Casualties were heavy on both sides, and generally speaking, Lady Luck's dice were very much with the Allies at the start, but changed sides at the latter part of the game, helping us French overcome the last hurdles between us and victory.
The game took 3-4 hours of play and was fought to a decisive conculsion -- an evasive but wonderful thing in my book!
We played a little too "fast and loose" with my favorite aspect of the "Fire & Maneuver" rules, which is their simple and elegent method of incorporating logistics and supply into tabletop battles. This was because JG wanted to help those of us who were new to "Formula 13" learn how it worked, so we basically left out those supporting aspects out of the process.
On the plus side, this allowed the Formula 13 rookies to quickly get up to speed with the skirmish combat mechanism.
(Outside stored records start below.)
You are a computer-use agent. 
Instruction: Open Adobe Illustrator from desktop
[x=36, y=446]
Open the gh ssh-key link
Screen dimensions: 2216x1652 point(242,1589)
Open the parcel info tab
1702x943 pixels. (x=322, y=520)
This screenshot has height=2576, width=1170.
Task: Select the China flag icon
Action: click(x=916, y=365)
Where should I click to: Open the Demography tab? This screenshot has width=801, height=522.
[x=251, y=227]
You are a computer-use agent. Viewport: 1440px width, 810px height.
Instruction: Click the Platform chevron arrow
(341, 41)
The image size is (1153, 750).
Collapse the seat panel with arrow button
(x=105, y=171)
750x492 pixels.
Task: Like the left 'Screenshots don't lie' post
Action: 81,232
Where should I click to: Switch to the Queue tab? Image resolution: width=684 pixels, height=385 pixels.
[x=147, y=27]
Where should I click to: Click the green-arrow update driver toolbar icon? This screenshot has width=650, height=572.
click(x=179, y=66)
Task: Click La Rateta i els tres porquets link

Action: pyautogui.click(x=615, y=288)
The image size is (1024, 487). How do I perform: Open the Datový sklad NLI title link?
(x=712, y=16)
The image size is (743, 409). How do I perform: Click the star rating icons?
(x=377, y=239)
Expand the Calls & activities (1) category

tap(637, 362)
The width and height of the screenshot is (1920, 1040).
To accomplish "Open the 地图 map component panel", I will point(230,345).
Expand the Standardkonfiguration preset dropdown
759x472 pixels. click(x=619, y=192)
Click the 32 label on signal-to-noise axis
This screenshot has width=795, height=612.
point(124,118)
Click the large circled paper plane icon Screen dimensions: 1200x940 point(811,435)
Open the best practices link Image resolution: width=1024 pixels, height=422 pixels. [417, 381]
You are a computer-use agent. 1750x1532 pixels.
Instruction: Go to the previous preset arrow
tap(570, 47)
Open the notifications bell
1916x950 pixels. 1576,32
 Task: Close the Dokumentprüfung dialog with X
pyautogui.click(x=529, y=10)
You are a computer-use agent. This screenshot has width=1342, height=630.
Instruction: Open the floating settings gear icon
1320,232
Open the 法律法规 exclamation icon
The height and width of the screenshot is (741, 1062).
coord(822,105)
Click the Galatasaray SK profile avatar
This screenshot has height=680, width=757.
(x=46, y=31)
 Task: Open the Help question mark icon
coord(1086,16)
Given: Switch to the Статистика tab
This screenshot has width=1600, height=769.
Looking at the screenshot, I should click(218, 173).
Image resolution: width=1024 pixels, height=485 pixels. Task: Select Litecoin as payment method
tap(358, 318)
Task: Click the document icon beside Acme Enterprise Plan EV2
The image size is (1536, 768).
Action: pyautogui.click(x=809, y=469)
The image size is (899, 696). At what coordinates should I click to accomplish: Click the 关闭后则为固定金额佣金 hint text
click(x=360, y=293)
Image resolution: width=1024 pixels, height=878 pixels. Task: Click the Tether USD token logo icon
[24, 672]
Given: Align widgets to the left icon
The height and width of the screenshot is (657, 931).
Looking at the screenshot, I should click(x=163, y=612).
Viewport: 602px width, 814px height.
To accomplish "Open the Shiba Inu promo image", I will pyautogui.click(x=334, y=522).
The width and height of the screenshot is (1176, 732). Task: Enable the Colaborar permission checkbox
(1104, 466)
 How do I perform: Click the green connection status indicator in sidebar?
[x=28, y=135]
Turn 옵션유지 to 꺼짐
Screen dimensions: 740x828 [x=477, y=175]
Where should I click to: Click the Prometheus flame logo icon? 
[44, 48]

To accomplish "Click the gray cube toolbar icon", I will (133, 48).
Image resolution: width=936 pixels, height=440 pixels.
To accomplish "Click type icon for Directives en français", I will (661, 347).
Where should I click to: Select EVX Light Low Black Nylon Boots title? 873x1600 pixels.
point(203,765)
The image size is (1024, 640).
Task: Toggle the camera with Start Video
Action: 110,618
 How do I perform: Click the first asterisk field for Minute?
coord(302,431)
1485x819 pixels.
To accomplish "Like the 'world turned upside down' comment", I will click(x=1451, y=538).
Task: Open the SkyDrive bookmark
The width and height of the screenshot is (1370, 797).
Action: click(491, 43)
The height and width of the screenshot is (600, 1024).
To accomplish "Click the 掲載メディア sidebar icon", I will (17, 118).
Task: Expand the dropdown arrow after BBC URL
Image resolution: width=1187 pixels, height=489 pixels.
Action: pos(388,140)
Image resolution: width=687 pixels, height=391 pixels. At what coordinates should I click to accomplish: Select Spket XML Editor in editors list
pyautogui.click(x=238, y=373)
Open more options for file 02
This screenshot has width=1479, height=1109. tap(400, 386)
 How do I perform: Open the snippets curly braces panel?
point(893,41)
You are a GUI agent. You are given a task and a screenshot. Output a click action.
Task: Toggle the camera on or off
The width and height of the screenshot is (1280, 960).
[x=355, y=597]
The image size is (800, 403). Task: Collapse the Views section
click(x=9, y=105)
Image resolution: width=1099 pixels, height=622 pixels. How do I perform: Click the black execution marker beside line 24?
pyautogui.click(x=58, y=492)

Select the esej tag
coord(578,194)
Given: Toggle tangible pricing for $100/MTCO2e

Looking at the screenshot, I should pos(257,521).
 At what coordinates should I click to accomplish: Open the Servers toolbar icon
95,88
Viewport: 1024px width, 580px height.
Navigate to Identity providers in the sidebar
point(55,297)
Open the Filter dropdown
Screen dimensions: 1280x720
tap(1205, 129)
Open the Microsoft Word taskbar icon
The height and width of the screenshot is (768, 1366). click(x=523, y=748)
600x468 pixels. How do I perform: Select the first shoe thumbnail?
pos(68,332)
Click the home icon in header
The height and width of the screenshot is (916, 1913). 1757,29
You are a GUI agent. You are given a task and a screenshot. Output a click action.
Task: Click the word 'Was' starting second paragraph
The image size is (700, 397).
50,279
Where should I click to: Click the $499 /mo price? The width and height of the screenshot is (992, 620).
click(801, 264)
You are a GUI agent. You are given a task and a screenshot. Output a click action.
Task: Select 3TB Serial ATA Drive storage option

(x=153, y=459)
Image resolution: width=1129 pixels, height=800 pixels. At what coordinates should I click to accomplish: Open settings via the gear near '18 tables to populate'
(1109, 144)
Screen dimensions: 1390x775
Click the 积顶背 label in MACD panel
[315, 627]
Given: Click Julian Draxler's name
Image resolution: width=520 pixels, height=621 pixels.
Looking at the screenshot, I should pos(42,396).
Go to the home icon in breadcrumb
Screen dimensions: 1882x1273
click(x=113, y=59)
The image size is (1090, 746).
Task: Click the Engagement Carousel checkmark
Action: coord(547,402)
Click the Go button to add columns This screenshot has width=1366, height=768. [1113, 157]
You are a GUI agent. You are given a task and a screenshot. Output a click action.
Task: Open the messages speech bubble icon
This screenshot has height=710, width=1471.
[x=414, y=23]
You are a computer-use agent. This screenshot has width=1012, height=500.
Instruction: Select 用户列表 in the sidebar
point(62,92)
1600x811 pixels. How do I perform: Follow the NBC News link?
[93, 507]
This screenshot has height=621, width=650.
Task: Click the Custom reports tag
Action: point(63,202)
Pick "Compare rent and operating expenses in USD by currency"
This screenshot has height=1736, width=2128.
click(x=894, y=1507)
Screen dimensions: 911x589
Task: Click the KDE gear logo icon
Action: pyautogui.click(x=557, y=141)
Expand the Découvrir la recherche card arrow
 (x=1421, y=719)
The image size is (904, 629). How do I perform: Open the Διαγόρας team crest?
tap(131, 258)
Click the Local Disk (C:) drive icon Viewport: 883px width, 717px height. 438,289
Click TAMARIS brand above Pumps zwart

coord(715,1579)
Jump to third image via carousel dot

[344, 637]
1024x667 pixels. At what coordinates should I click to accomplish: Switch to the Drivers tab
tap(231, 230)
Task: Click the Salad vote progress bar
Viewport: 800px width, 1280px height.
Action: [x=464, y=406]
It might also be argued that logistics and supply might not play such vital roles in a straight-up knock-down-drag-out assault on a built-up area.
On the other hand, during the real battle for Hougoumont, a British driver of the Royal Waggon Train distinguished himself by driving his cart through French lines to deliver badly needed ammunition, his horses being wounded in the process. So when and if we play this scenario again, it could be good for both attackers and defenders to have to focus at least somewhat on the rate at which they are expending ammunition and supplies.
Notwithstanding this one nitpick of mine, everyone thoroughly enjoyed the game, myself foremost among us -- after all, it's not very often I get the chance to play an actual miniature wargame, let alone WIN ONE! To top it all off, JG and his family were very gracious and generous hosts, for which I thank them once again!
PUNCHLINE & A NOTE ON THE TERRAIN:
As many visitors to this blog will instantly recognize, the wonderful Hougoumont model seen below as the centerpice for this game is made by HOVELS (click here to visit the catalogue page on their website) -- one of the oldest and IMHO finest suppliers of wargame buildings in the world.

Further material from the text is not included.